Brief:
Scan the entries below. Report each line where the string "Viewport" occurs.

[Items from a data source]
▼
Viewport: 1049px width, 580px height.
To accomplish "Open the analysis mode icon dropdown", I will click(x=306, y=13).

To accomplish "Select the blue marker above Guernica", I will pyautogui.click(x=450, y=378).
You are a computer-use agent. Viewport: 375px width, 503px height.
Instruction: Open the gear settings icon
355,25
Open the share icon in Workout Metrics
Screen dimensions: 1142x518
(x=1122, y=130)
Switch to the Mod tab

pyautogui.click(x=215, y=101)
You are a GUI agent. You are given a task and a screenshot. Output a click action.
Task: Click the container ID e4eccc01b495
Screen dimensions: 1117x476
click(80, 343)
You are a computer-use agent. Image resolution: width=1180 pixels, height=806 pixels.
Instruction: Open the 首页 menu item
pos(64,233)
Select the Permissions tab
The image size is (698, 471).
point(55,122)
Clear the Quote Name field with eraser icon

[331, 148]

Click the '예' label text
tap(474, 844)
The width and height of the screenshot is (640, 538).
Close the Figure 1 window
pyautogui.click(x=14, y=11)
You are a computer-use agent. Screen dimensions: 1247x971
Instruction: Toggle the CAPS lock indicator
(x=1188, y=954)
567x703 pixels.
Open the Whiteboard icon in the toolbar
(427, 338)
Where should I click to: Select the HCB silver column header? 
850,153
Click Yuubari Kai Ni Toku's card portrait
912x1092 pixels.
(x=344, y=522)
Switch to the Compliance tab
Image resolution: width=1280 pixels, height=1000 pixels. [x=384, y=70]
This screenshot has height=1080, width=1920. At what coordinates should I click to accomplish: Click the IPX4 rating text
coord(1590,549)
▲
Completed exercise:
Viewport: 1049px width, 580px height.
You are a computer-use agent. Viewport: 375px width, 503px height.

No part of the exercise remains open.